(Records contained in a dataset)
━━━━━━

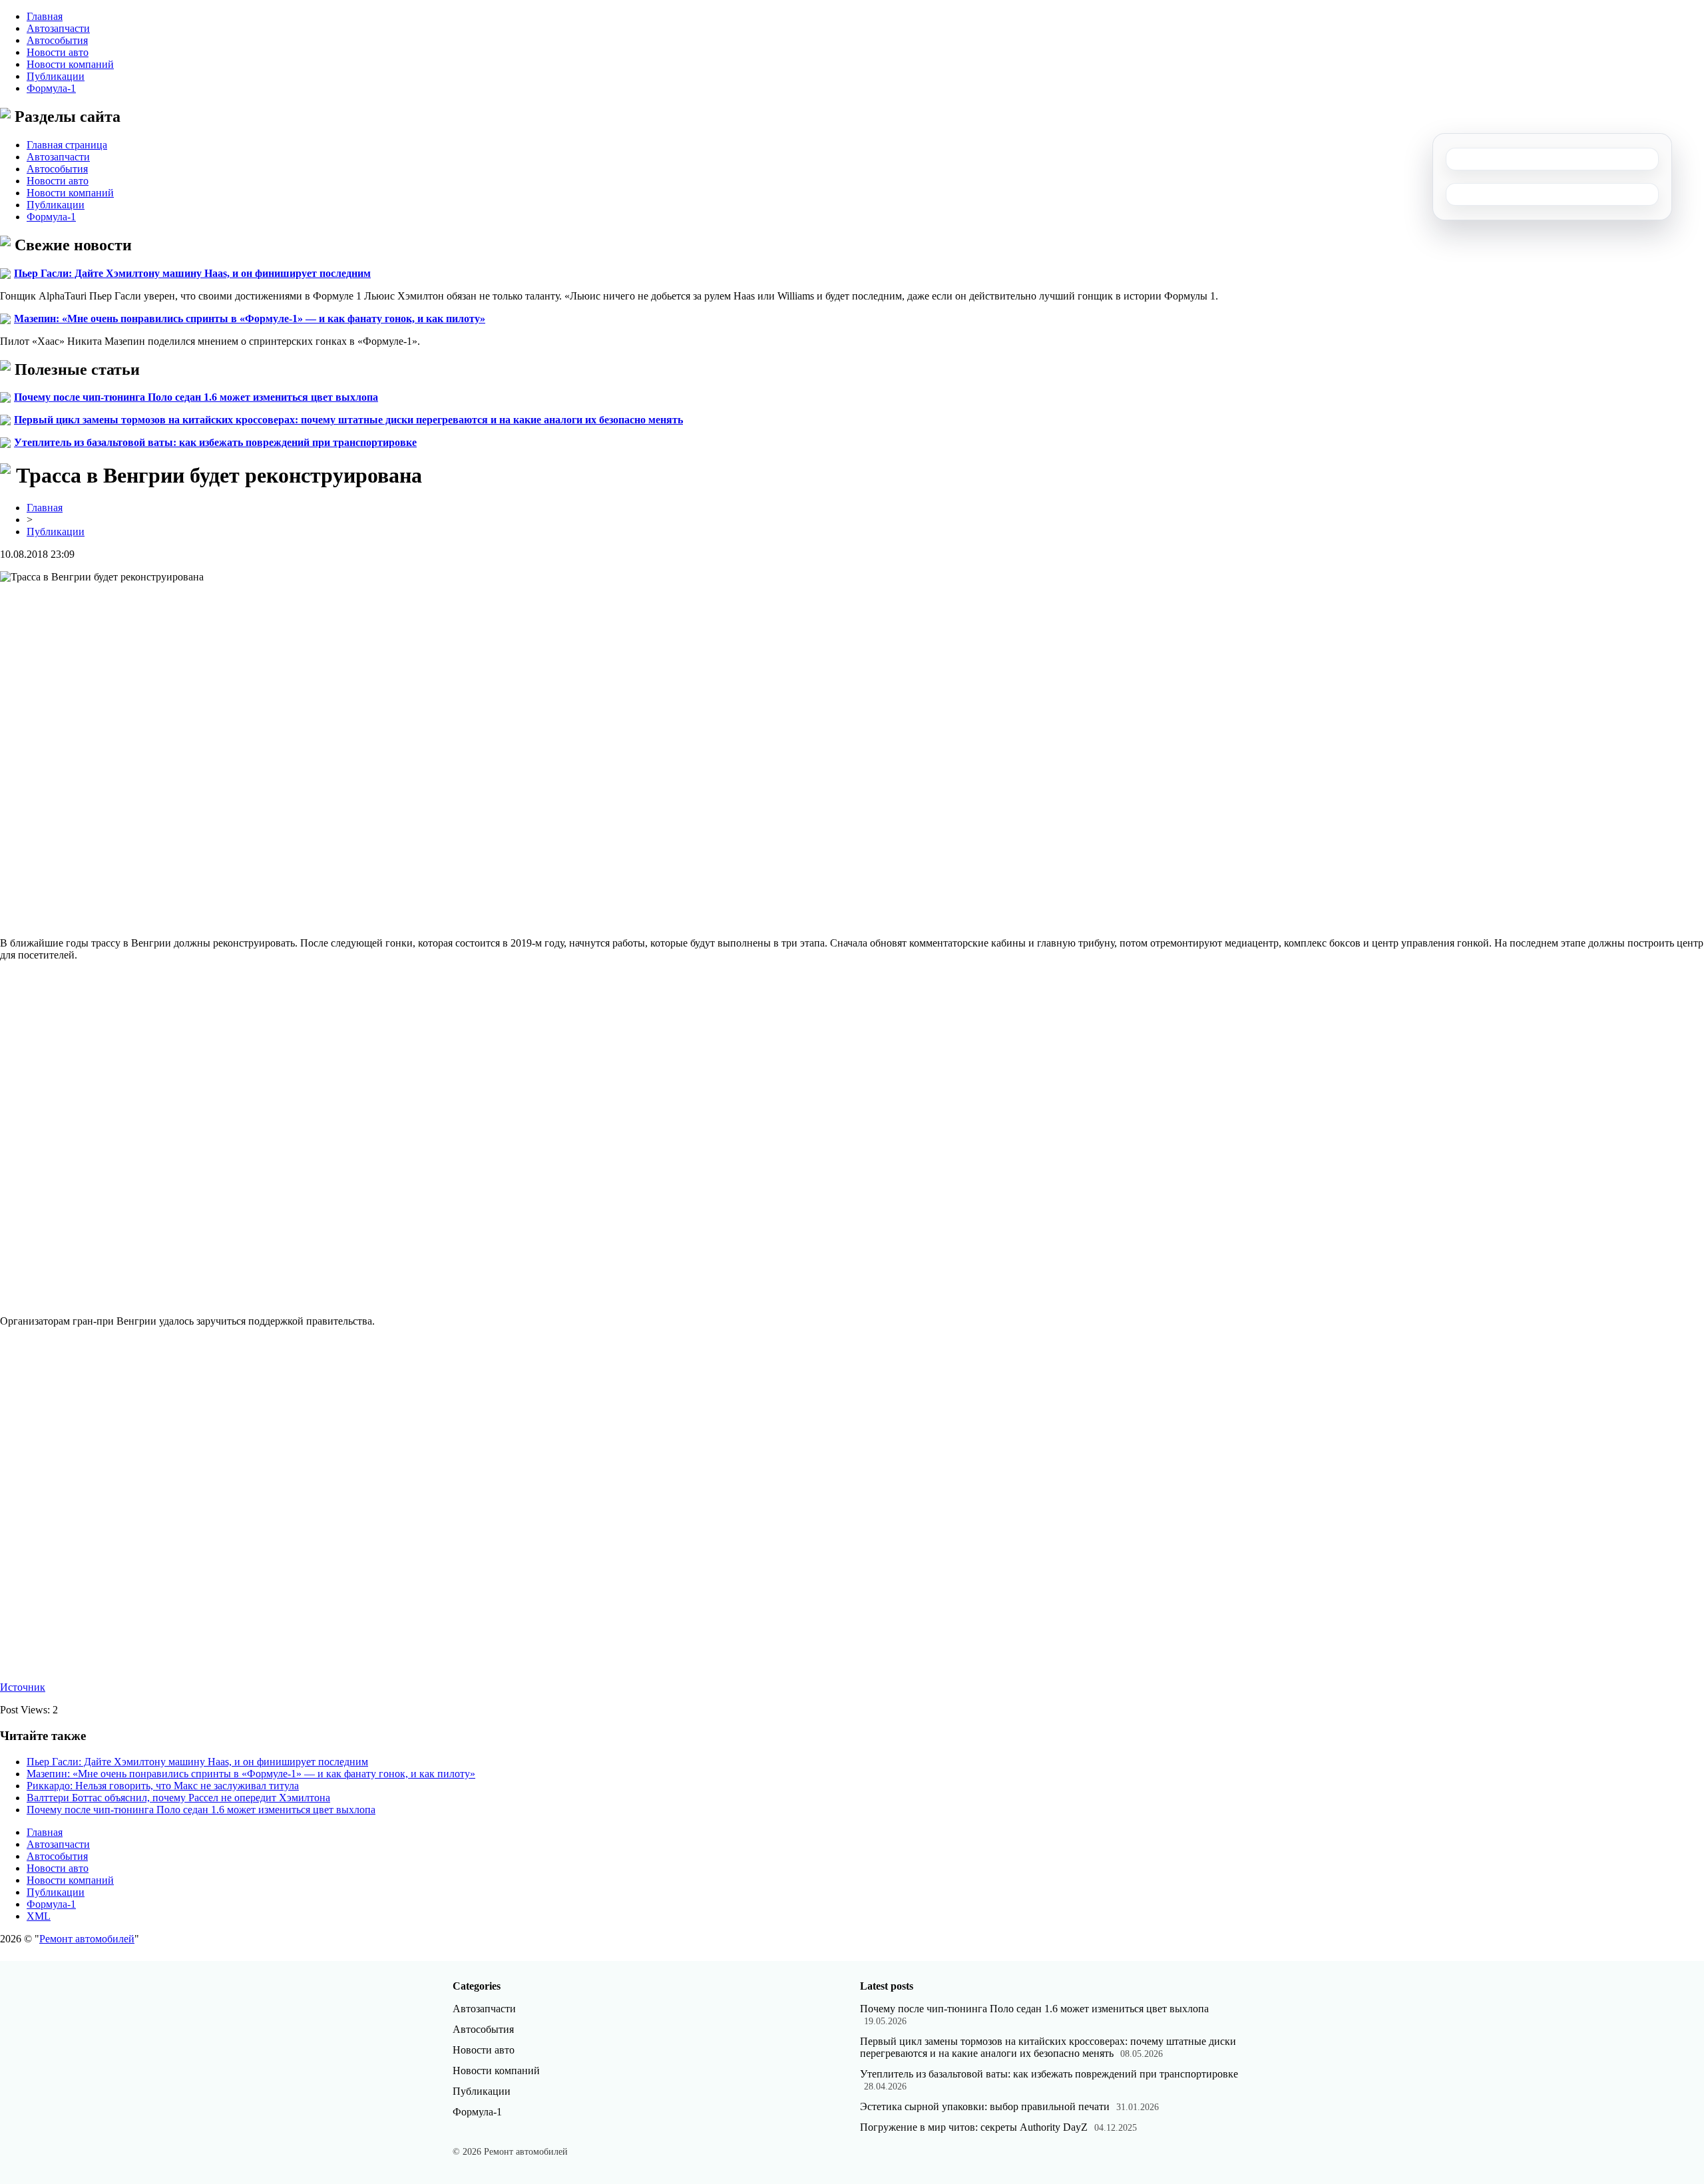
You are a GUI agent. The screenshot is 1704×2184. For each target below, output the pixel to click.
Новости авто (58, 52)
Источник (22, 1687)
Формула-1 (51, 88)
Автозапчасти (58, 28)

━━━━━━

WHAT THE TASK REQUIRES -
What is wanted is a word-for-word restatement of the entries, without their images.

ANSWER BOX -
You are a GUI agent. The screenshot is 1704×2184. For each target below, output the pixel to click.
Новости авто (58, 52)
Источник (22, 1687)
Формула-1 (51, 88)
Автозапчасти (58, 28)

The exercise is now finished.